Mr. Lunn, who appears to have been disengaged about all things nuclear to this point, suddenly leapt into action. In a call to Ms. Keen on Dec. 8, during which she characterized his manner as "abrupt and demanding," he pushed for the CNSC to allow the reactor to resume operation. Ms. Keen said that to do so, the law required a licence amendment, something that could only be granted after the Commission reviewed all the facts and legal requirements.Ivison doesn't make clear when exactly Lunn decreed that CNSC would no longer have access to the Department of Justice. But it appears obvious that CNSC would need immediate legal advice to deal with a number of the issues related to Chalk River, including to follow up on the license amendment process, as well as to determine the effect of both Lunn's own ministerial directive and as the legislation that eventually passed to override the CNSC.
Apparently unaware that ministers should not interfere in the operation of arm's-length, quasi-judicial tribunals, Mr. Lunn continued to attempt to bully Ms. Keen with an "aggressive" questioning style and subsequently even withdrew the Department of Justice's services from the regulator on the AECL file.

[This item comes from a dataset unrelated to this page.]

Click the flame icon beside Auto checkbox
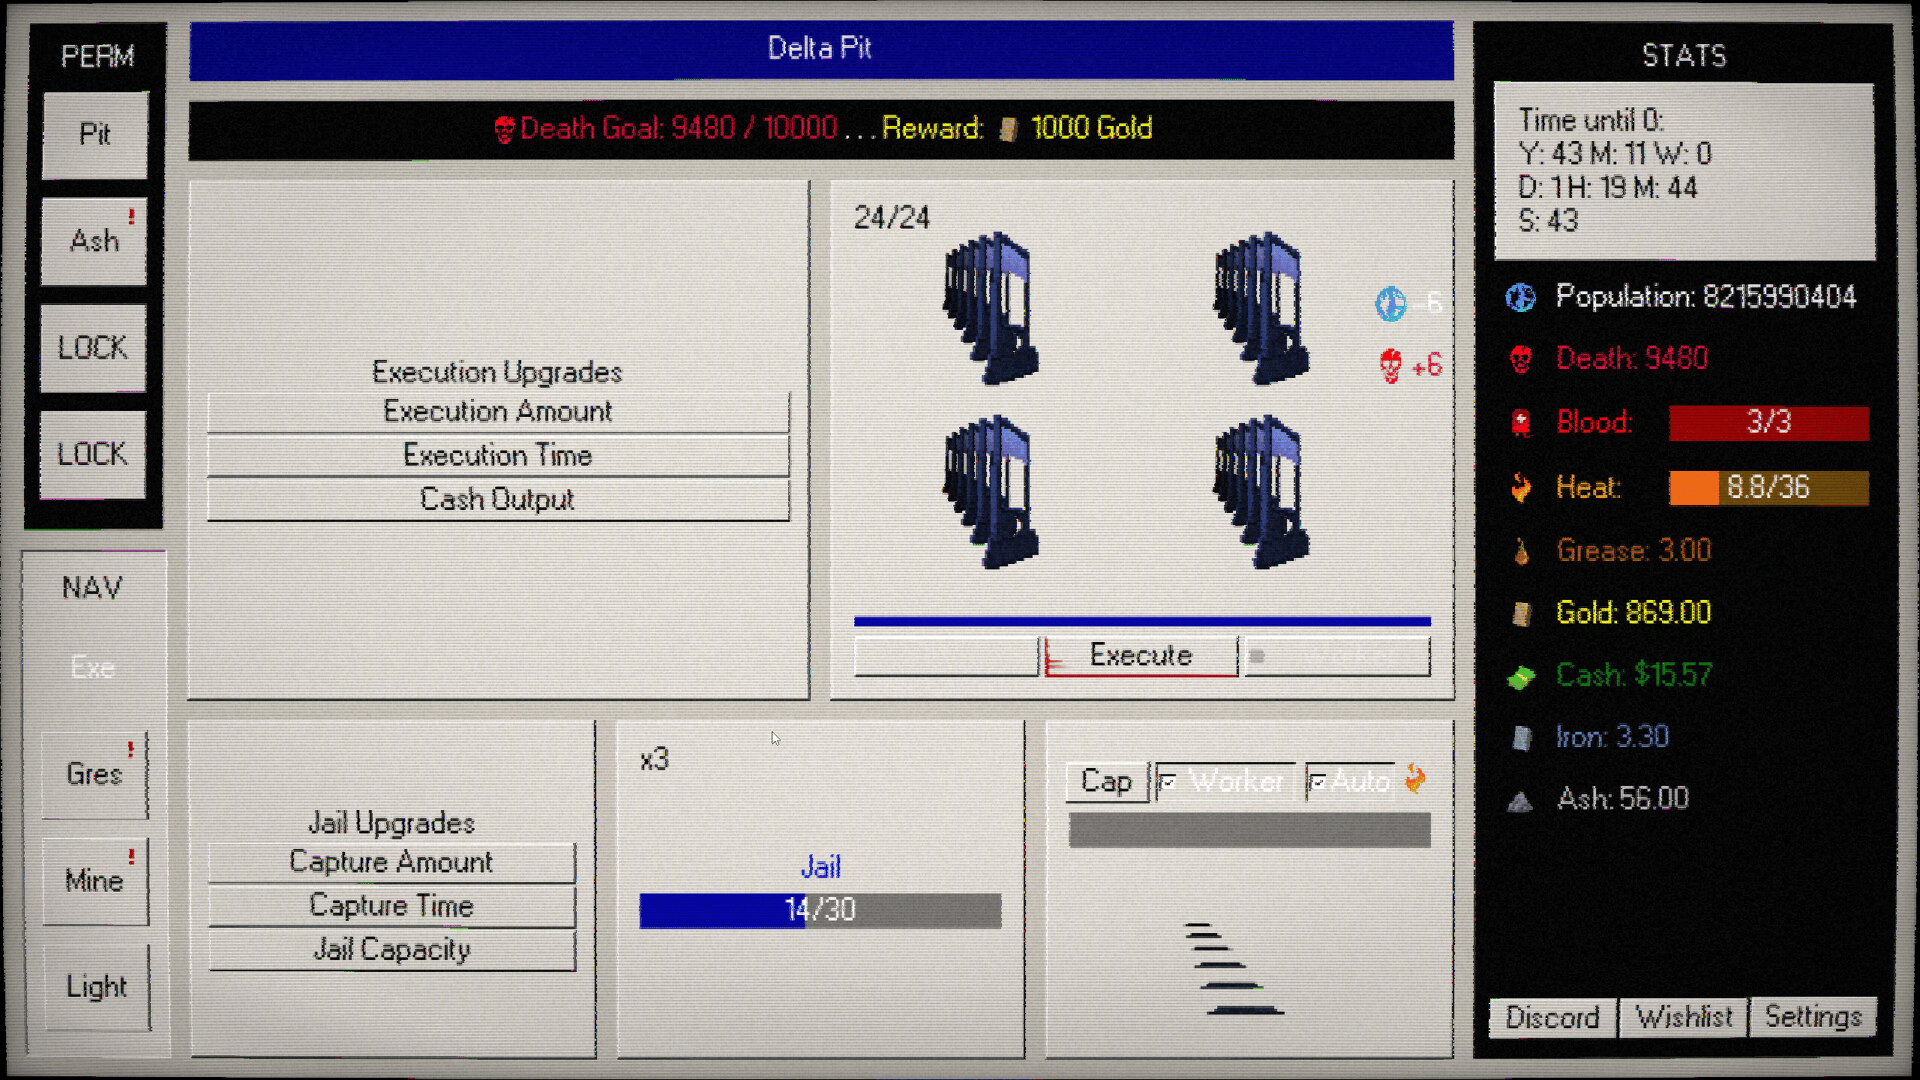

Not surprisingly, though, Lunn doesn't seem to have been the least bit interested in allowing CNSC to obtain needed information. Instead, he apparently decided that any legal advice to CNSC would be too likely to actually analyze the law rather than echoing the Cons' public position. And that in turn could only intrude on the Cons' bad-cop, bad-cop strategy of bullying Keen both in public and in private.
Of course, the withdrawal of legal advice looks to have been one of the least of Lunn's efforts to override CNSC's independence. But it offers one more example of the Cons' belief that they are the law - and one more reason to remove the Cons from any position where they're able to act on that assumption.